SIX RIVER STEWARDS HONORED AT CRWA ANNUAL MEETING
Newton, MA - In celebration of its 35th anniversary, CRWA honored six outstanding stewards of the Charles River during its annual meeting at the Newton Marriott on November 16th. Cited for their exceptional efforts on behalf of the Charles, award recipients included Massachusetts Community Water Watch, Mike DiBara, Roger Frymire, Cambridge Water Department, Vincent Merrill, and a design team at Paratore Hartshorn.
CRWA’s highest honors, the Anne M. Blackburn Award, was presented to Massachusetts Community Water Watch for masterminding the largest river cleanup event ever to take place on the Charles last April 15th. Over 800 volunteers converged on the Charles and hundreds of bags of trash were removed as a result of the group’s efforts. Accepting the award for the Water Watch, staffed by volunteers for AmeriCorps, was Erica Wood who organized the event in cooperation with CRWA.

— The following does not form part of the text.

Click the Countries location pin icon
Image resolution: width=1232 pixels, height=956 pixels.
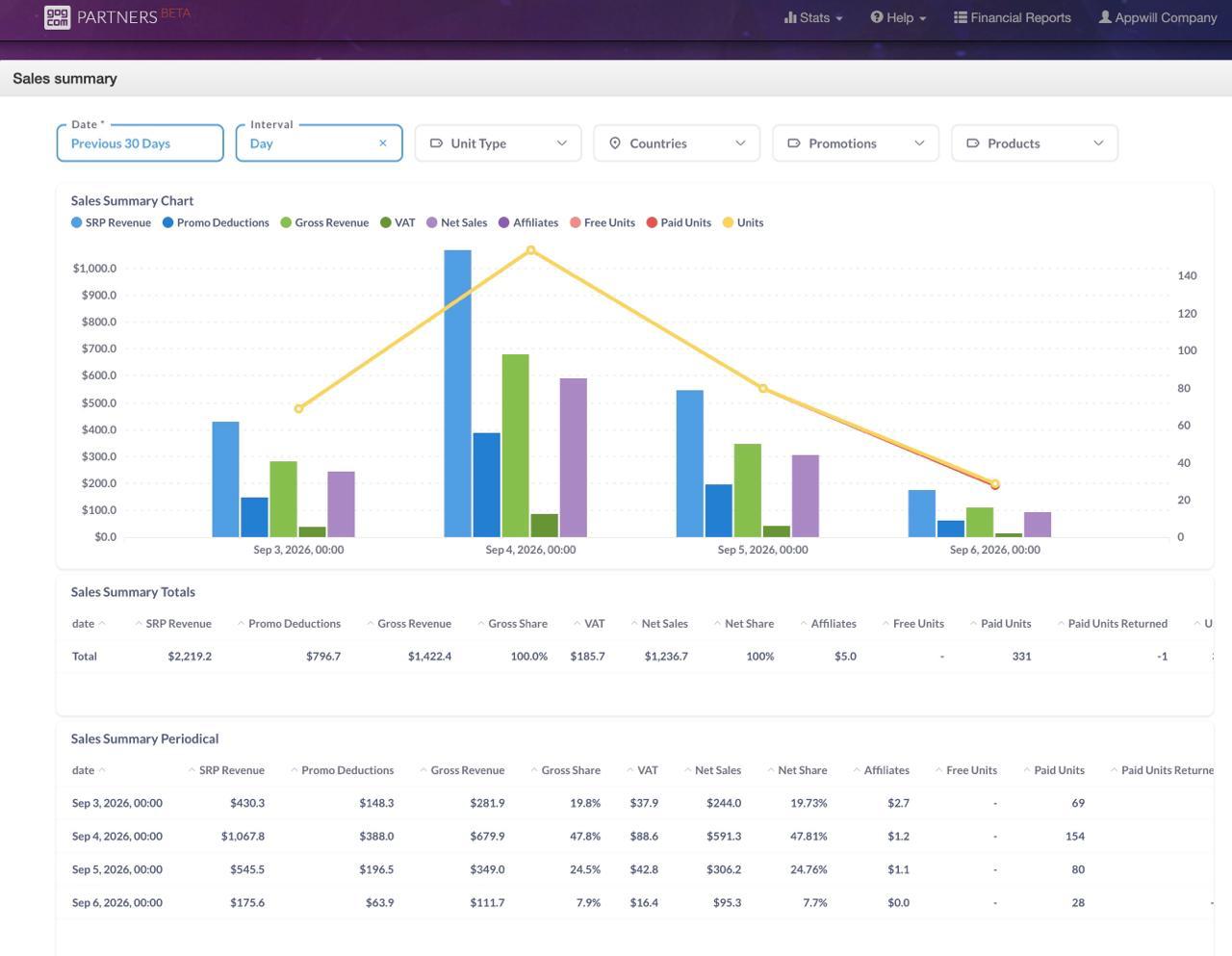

Michael DiBara of Shrewsbury, former Charles River Basin Team leader for the Executive Office for Environmental Affairs, received the 2005 Award, established to honor individuals who make significant contributions toward making the Charles swimmable and fishable by the year 2005. DiBara was recognized for his leadership in securing $50,000 in state funding to restore fish ladders in four dams from Watertown to Wellesley. The repair of these fish ladders is vital to restoring fish migration routes and maintaining a healthy river ecosytem.
CRWA’s Citizen Activist Award went to Cambridge resident Roger Frymire for his independent work in collecting over 200 water quality samples and identifying the 16 "dirtiest pipes" in the Charles River Basin. Frymire also was responsible for discovery of sewage discharges in Newton and near the Lechmere Canal in Cambridge, which eventually were fixed.
Because of its "exceptional commitment to watershed protection," the Cambridge Water Department was the recipient of CRWA’s Public Official Award. In handing the award to Watershed Manager Chip Norton, CRWA Executive Director Bob Zimmerman cited the department’s noteworthy accomplishments in water quality monitoring, hazardous materials emergency planning, securing conservation restrictions, and working with businesses on stormwater management.
Special Recognition Awards were presented to the graphics design firm of Paratore Hartshorn of Boston, and to long-time CRWA member Vincent Merrill of Lincoln. Mark Hartshorn, Vince Paratore, and Sarah Merrigan were lauded for countless hours of design services donated to CRWA, most recently for their work on the new Charles River Canoe and Kayak Guide. They also have spruced up CRWA’s annual report, new member mailings and Run of the Charles T-shirts. Eighty-eight year old Lincoln resident Merrill helped found CRWA in 1965, served as its first president, and has been a dedicated supporter ever since.
CRWA welcomed three new members to its Board of Directors: Virginia M. Lawrence of Boston, director of Development for the NE States for Coordinated Air Use Management; William D. Rieders of Wellesley, senior management consultant at Integral Inc., and William J. Tedoldi of Needham, president of Proventure Business Group.
Keynote speaker was writer Dianne Dumanoski of Newton, author of Our Stolen Future and former environmental reporter for The Boston Globe. Her thoughtful and provocative talk was titled, "What Are We Saving Anyway?"